▶ PROBLEM DESCRIPTION
Skip the pictures and write out, word for word, the lines below from the one with "Open 云手机 in the sidebar" through the one with "Image resolution: width=478", inclusive.

* * *

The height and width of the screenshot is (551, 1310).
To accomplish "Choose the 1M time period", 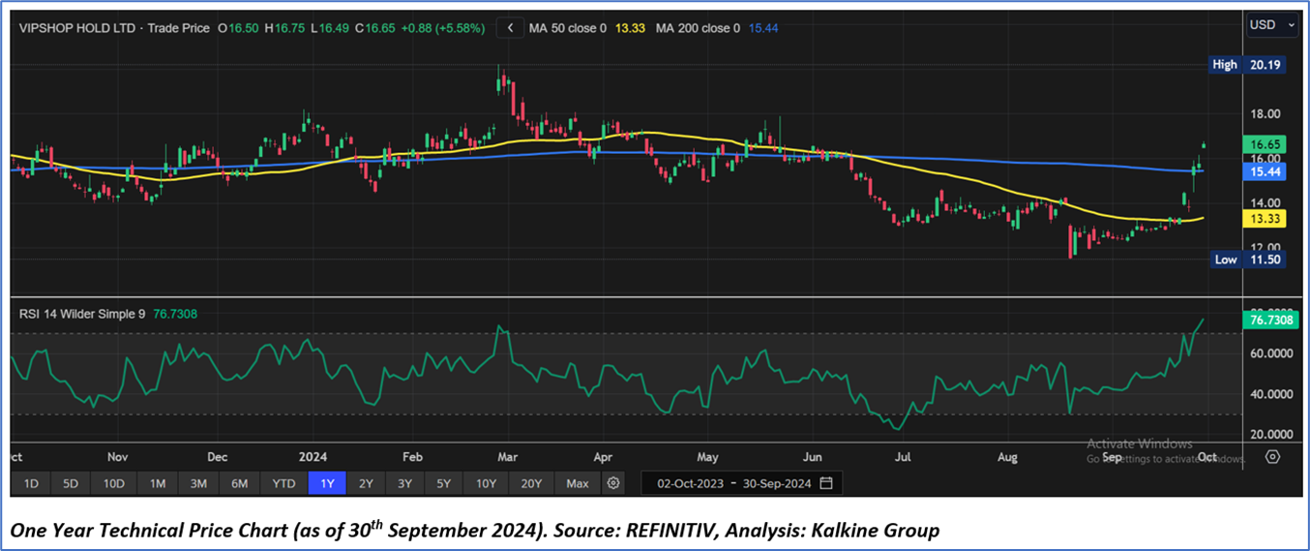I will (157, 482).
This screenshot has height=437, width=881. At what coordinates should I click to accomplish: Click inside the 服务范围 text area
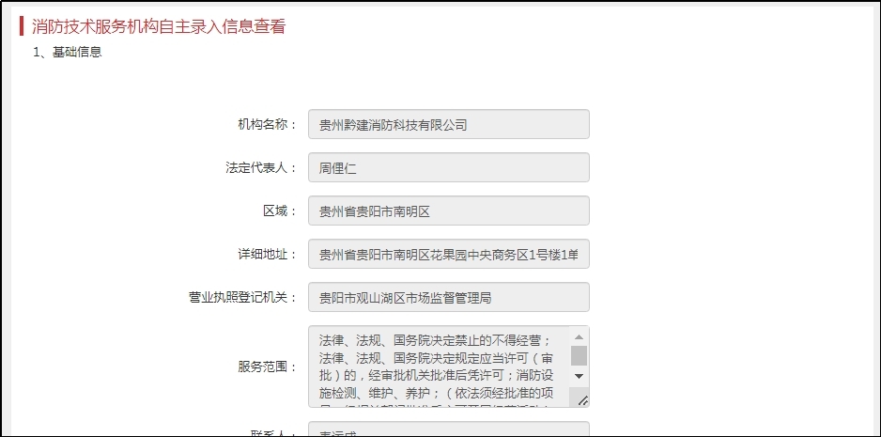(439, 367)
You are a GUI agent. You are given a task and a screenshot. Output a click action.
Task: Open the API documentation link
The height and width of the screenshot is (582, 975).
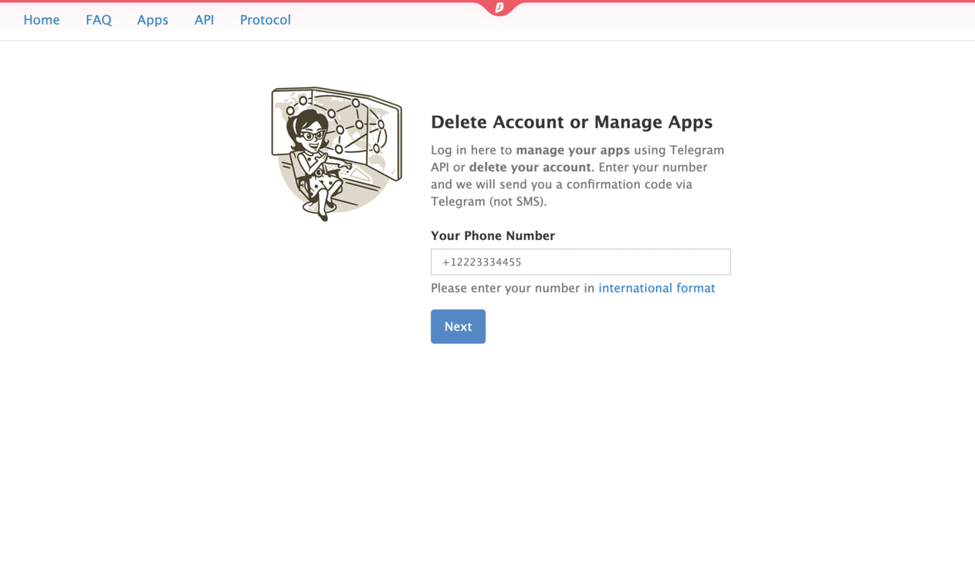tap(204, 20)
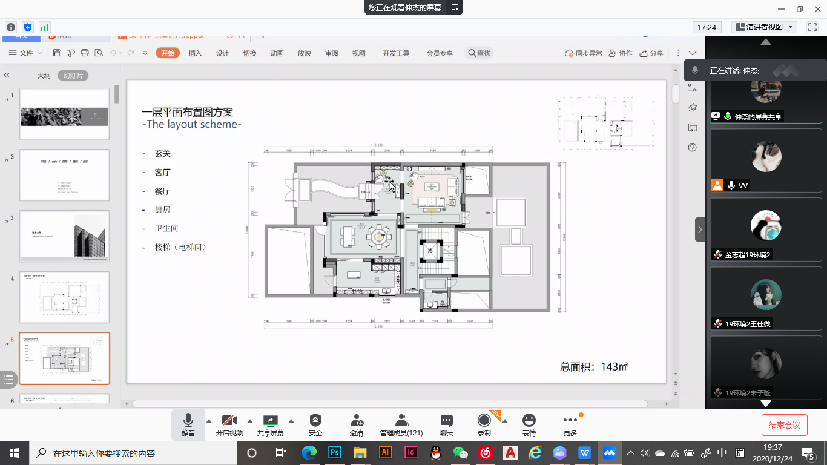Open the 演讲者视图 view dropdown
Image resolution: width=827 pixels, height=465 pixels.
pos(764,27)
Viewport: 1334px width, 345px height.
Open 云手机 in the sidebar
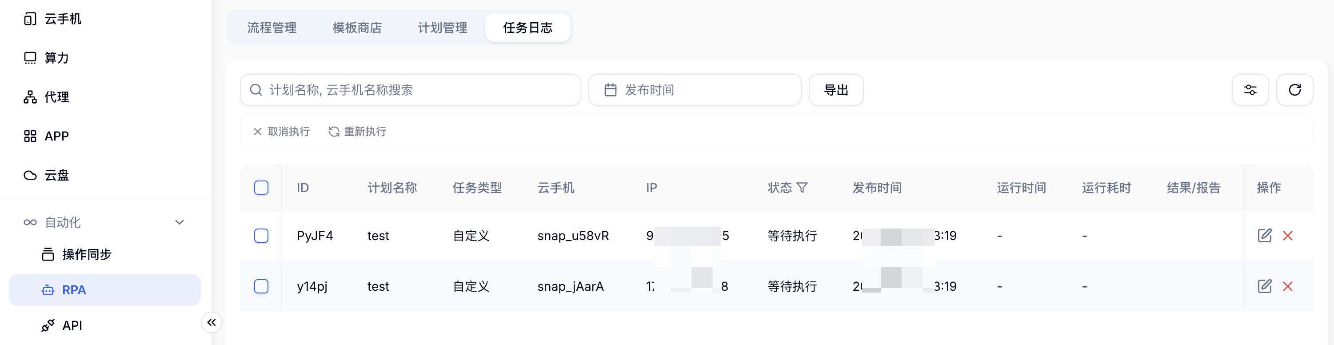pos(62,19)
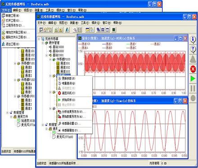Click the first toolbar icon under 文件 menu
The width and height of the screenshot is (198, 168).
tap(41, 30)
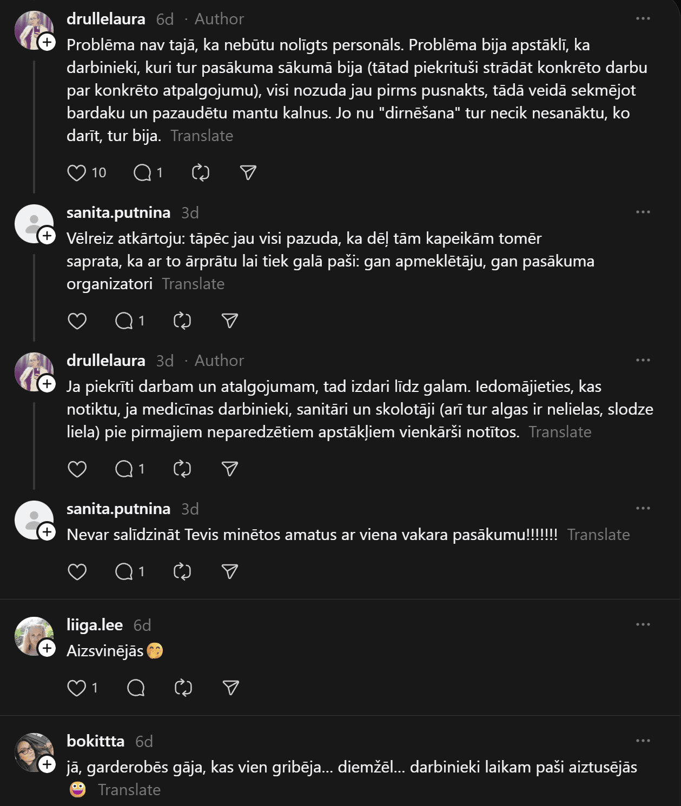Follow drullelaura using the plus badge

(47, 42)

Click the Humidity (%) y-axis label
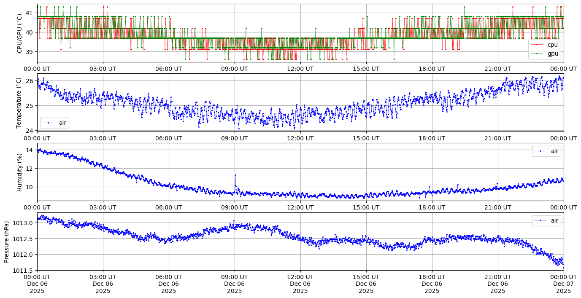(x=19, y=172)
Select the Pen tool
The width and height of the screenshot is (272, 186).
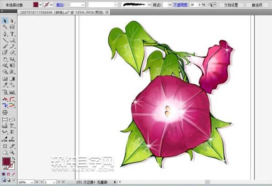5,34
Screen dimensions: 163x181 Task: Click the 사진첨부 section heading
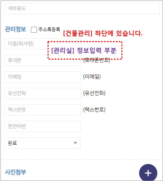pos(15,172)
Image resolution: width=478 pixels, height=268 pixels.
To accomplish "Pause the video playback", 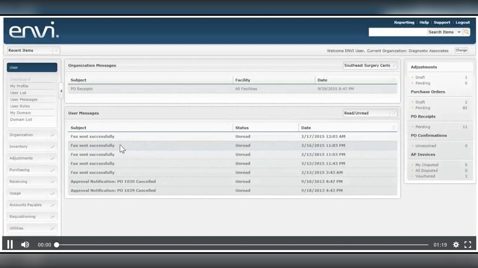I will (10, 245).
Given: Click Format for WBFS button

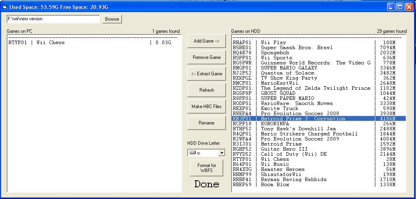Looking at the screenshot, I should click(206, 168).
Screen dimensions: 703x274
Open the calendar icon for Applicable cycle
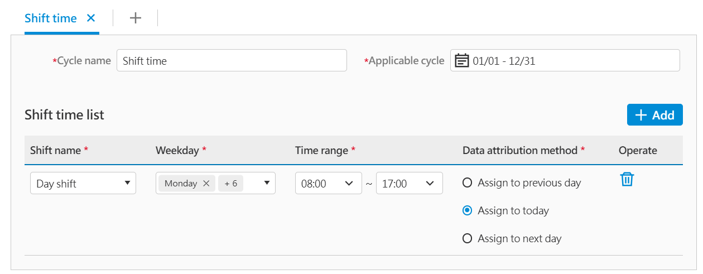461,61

* * *

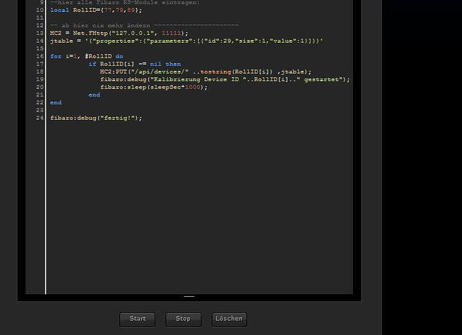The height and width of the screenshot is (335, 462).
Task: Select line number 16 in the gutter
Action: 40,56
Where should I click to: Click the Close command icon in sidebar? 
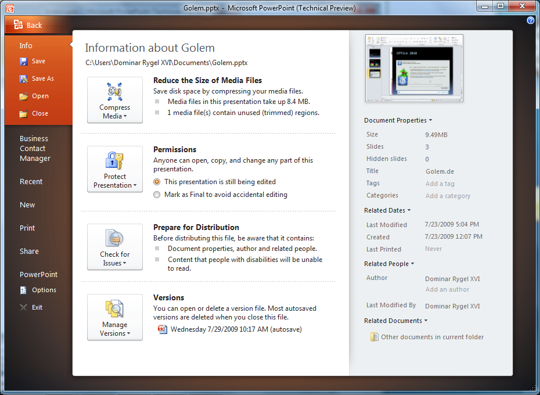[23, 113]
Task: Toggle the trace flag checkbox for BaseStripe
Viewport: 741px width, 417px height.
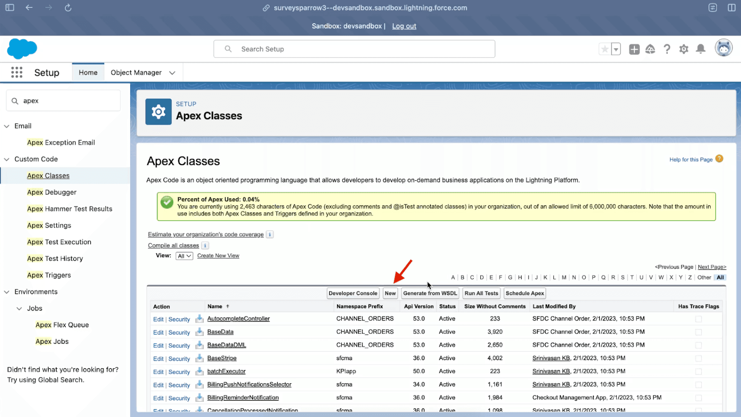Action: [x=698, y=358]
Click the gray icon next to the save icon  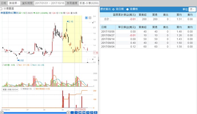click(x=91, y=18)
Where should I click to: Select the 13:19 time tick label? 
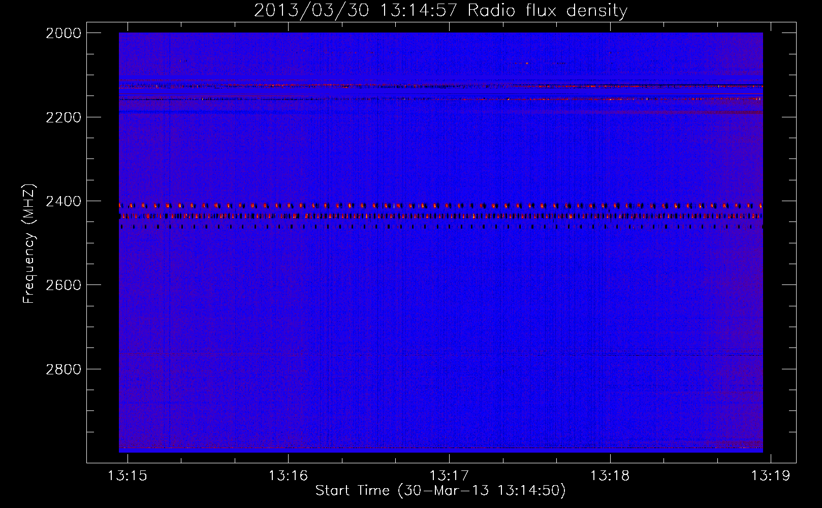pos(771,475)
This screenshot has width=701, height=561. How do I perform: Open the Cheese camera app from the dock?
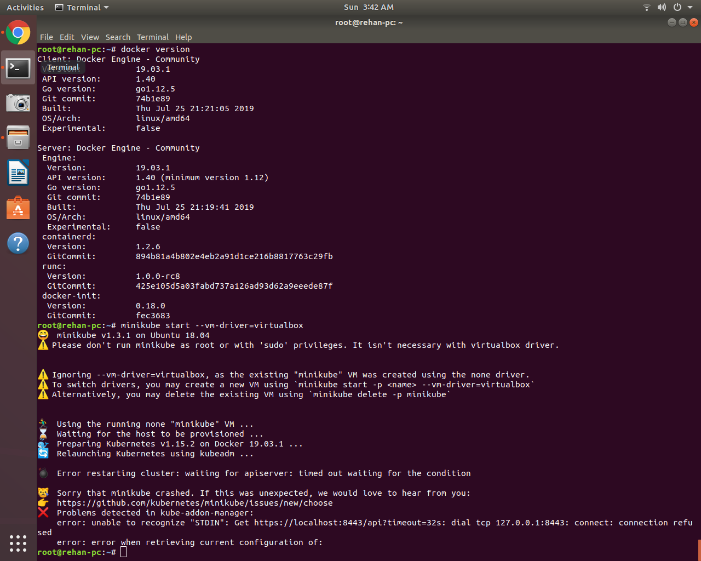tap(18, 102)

* * *

▶ TASK RESULT
Open 云手机 in the sidebar
pos(62,19)
Click the first toolbar icon under 文件 menu
The width and height of the screenshot is (198, 168).
tap(41, 30)
Follow drullelaura using the plus badge

(47, 42)

Click the Humidity (%) y-axis label
(x=19, y=172)
Select the Pen tool
The width and height of the screenshot is (272, 186).
5,34
Screen dimensions: 163x181 Task: Click the 사진첨부 section heading
pos(15,172)
Image resolution: width=478 pixels, height=268 pixels.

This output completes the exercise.